* WORK REQUEST *
Your output must be the line containing "The image size is (1176, 634)." followed by every later line in the entries below, all copied exactly.

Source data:
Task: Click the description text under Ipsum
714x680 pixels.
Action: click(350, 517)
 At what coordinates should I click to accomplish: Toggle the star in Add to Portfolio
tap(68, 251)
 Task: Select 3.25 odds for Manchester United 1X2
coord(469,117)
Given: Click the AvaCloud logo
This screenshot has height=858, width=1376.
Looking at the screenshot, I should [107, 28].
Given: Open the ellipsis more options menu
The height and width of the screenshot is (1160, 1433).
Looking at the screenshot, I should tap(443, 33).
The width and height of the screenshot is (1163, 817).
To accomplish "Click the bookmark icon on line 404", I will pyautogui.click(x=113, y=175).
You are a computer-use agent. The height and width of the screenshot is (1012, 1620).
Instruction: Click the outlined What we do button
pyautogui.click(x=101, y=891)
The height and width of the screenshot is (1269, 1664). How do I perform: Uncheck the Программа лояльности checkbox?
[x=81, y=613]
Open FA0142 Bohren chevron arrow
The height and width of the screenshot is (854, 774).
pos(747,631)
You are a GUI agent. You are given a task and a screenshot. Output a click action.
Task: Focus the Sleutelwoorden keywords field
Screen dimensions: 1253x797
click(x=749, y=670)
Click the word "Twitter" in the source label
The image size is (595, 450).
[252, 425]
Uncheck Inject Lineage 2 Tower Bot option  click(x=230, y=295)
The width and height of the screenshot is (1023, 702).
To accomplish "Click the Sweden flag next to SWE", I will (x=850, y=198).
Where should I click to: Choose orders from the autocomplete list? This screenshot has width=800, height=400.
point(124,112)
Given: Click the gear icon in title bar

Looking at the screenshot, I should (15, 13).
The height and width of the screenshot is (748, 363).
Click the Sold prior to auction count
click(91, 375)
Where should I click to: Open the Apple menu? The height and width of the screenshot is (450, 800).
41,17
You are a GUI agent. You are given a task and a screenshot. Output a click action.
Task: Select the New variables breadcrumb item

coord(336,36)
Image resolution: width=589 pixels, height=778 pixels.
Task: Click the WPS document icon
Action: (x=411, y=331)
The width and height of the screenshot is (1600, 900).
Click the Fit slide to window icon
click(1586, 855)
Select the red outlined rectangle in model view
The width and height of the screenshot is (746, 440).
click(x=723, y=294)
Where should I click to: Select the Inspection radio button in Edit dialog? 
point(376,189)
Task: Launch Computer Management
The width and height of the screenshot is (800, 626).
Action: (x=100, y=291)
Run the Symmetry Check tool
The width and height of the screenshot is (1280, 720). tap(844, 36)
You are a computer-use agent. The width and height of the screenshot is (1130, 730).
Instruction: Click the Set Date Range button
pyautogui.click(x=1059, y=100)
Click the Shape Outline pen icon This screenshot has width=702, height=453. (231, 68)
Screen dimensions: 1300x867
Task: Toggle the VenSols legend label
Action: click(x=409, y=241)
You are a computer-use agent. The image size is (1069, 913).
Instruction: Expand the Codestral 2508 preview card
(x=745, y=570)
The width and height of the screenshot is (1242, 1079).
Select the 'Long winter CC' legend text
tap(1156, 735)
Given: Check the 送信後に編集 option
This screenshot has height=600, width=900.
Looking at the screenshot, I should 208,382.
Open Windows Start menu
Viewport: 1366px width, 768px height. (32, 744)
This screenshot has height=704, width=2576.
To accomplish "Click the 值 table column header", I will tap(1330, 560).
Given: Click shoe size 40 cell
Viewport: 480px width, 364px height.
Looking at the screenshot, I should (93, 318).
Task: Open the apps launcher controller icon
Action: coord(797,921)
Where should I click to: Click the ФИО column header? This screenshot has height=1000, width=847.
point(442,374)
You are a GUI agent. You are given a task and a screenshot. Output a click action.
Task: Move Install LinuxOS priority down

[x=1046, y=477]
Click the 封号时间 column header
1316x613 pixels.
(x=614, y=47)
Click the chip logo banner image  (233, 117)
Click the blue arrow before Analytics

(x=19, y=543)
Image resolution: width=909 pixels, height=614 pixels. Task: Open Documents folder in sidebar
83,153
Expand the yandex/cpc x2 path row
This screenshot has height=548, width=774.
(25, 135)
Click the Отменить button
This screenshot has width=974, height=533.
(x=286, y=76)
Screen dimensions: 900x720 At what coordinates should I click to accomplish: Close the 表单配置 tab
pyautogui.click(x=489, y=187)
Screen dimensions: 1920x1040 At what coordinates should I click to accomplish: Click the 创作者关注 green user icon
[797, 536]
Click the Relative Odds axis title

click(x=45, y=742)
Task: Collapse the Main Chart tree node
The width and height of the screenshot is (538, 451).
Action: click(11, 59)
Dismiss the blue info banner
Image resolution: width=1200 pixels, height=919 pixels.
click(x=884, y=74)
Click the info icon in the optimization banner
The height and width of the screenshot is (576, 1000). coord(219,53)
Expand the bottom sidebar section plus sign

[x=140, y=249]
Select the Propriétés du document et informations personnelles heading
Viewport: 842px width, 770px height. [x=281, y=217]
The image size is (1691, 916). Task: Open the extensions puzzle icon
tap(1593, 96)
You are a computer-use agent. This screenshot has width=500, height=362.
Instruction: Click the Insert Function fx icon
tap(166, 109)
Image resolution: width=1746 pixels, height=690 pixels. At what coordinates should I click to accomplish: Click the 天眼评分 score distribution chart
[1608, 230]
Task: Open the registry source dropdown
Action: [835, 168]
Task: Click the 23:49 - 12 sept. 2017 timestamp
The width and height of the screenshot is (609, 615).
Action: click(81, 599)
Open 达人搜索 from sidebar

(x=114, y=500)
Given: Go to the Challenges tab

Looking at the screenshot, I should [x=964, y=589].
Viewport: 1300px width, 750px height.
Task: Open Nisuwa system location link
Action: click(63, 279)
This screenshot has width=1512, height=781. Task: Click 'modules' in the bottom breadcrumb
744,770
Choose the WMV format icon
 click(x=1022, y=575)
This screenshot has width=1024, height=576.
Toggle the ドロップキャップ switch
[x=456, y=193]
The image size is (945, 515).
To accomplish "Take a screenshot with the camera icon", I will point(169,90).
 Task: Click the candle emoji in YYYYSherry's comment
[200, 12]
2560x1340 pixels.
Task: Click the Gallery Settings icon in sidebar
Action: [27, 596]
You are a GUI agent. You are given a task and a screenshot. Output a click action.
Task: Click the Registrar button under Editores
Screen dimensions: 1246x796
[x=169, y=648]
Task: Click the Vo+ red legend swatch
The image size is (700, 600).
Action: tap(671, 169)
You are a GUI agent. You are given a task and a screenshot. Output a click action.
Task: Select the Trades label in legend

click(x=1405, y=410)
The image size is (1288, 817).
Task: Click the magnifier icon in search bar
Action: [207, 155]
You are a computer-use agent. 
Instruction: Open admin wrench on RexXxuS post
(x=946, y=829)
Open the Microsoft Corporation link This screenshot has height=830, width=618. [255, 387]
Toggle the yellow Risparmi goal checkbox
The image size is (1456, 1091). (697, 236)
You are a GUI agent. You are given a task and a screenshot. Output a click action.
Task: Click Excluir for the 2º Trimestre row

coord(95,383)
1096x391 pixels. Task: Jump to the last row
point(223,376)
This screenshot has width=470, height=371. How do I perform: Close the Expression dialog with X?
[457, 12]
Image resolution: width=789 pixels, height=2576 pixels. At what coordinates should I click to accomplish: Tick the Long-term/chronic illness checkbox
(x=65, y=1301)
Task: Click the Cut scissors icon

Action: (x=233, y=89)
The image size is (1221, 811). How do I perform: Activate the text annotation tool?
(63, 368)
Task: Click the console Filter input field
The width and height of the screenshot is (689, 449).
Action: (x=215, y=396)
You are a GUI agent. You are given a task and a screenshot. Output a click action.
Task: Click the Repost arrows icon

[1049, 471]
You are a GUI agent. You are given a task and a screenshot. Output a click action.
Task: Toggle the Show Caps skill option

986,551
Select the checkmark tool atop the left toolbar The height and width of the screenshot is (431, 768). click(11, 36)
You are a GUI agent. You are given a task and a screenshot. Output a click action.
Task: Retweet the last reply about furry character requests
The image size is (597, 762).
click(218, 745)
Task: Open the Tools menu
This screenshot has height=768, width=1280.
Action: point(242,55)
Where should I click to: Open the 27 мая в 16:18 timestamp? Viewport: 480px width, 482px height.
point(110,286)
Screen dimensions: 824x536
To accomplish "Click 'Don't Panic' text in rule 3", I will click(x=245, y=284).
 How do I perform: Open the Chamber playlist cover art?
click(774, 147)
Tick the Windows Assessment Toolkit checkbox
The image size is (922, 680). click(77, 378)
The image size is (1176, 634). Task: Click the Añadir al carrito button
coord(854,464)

* EXERCISE OUTPUT *
The image size is (1176, 634). Task: Click the Añadir al carrito button
coord(854,464)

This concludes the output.